Saturday, 28th March
Another Bad one.
Wind blowing, grey skies, disaster.
- Burnt the lunch, smoke billowing, flat stinking. Pan a write off.
- Opened the windows, the blinds came out of socket and the frame collapsed.
- Cannot write, stuck on the book that I’ve rewritten into a corner with. Never, ever, ever turn round and try and change tense. Easier if you start from scratch again. I’m just 80,000 words too late.
- Lost my wallet. Searched the whole house, emptied every drawer, bag and pocket, stripped the sofa, wardrobe and bed, then did it again. Canceled cards.
- Went shopping with borrowed cash, took some pics. New phone won’t synch them no matter what.
In other news, thousands of people are dying outside. Italy has surpassed the 10,000 mark in deaths, over 3x that of China, while Spain is now at 5,700, tombstones whose shadows still loom. Some are saying Italy’s high rate is due to the skewing in the demographics, with one of the world’s most aged societies. Others posit the country’s high end healthcare has always kept the populace artificially alive beyond their natural end, and now overrun the disease is all it takes to finish the job. Some sources point toward the testing regimen, or lack of one, and that many, many more are unknowingly infected. Thus the death toll -currently at 10% -seems higher than it is. That virulence is docile.

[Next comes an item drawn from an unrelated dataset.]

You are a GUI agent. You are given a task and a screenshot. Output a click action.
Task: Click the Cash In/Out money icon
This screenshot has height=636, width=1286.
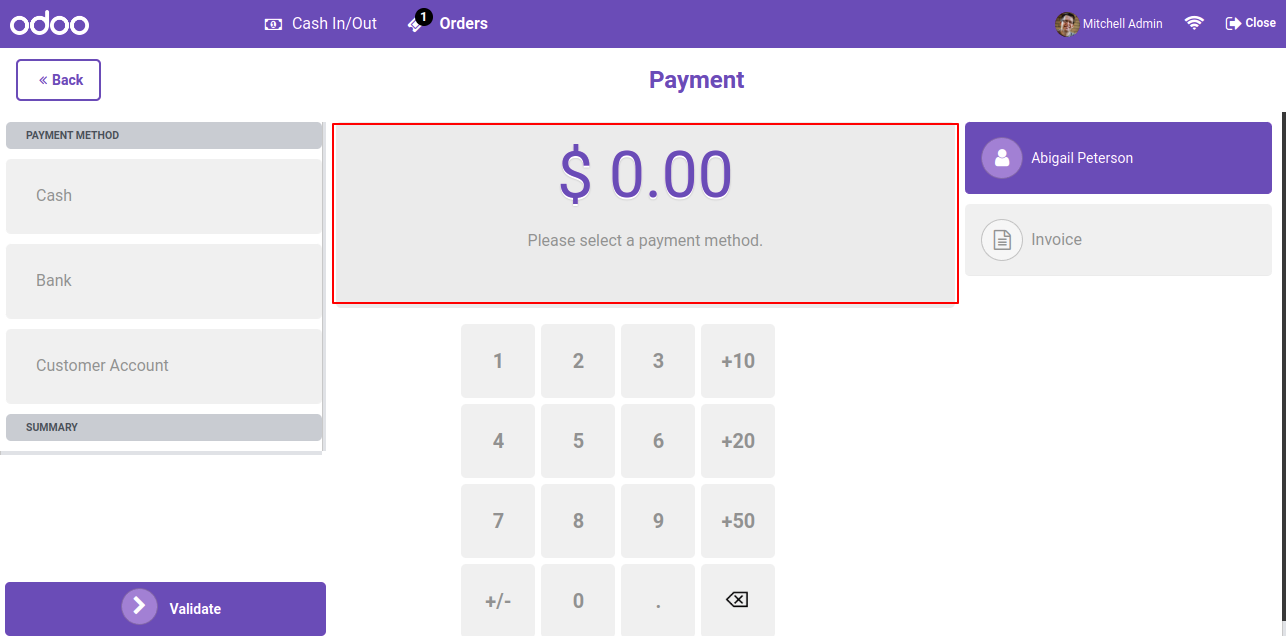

Coupled with the horror is increasing public unrest, where people holed up too long and out of pocket (3 weeks and counting) are now breaking into shops for goods. China too witnessed a riot, where hundreds of Hubeians massed at the border with Jiangxi were delayed as both sides argued over who was to do the checkpoint testing (China operates an automated health app for every citizen phone), till police cars were being set upon and overturned. China averages about 200,000 ‘mass incidents’ annually, or about 550 per day as a norm (down from 5x that number in 2007). Either way, it looks like two months is approaching the limit for an authoritarian state, and half that for a libertine one. It remains to be seen what plays out in a US lockdown.
In India the world’s largest, most encompassing lockdown is now threatened by millions of migrant workers. Although shelter is being provided in the stations and public buildings, alongside free food, a large percentage are still desperate to return home, some embarking on foot for journeys of hundreds of miles. The need of home, of food, of employment, money and semblances of normality is something humanity shares as the world starts to fracture without commercial life. We’ve designed all our societies around this.
Outside I witnessed my first major queues -Asda looked like a 40 minute ordeal, snaking around the car park, while the giant Boots warehouse was either overtly spreading out its custom, or there were far too many of the sick ransacking it for medication. Even Whole Foods had ten people waiting outside, while Lidl operated no outside queueing, and was moderately busy once in. The streets were the same gunslinging noons, the few pedestrians silhouetted into blankness in the sun. The former shops appeared surreal, celebrating a now bygone era.
The day was tough, harried by self doubt and technicalities, plus the usual burden of tasks and worries. Worries for others, for the outside world, for the endless bureaucracy of the 21st century. From composing claims from multiple email channels, to synching devices and wifi coverage, from aligning margins to uploading data on a compromised OS. Bypassing card payments to future-proofing replacement deliveries, via securitised codes. I see visions of a different era, when people spent time, slow time with each other, talking without devices, looking without lenses. When was the last time a sitting room was used for two people to just sit?
Attempted to watch Hitchcock’s The Birds, a vision of pastel suspense and porcelain beauty so far removed, where all of that was evident. In the way people talked and interacted, smoking in the sun or across from coffee tables, chatting at communal bars or intimating at counter tops. All so civic, and civilised, before the impending doom. I would have enjoyed more the growing, brooding skies as the feathered furies began to roost menacingly, but the streaming kept pausing, probably due to the high traffic. I do wonder without streaming services what our society would do -mass incarceration leading to meditative insight, or bag of bats madness. I imagine the latter. It’s practically a public service, a lifeline involving frontline staffing and emergency powers. Thank god we don’t have guns.
The Birds was preceded by Michael Moores new docudrama, Fahrenheit 11/9 (not to be confused with 9/11), on the rise of Trumpist demagogues and the complicit failures of the Democrat demigods, notably a jawdropping skit of an Obama speech, in which he drinks the toxic tapwater from Flint, Michigan. Moore’s hometown was poisoned by lead, as befitting of their corrupt senator, but to the horror of the townsfolk Obama visits not to support their cause, but to set them in their place, and maintain the water’s fine. How the scales fall from our eyes. Wow, other people’s lives eh?
Film tonight ended with Groundhog Day. Nuff said.
Film tonight ended with Groundhog Day. Nuff said.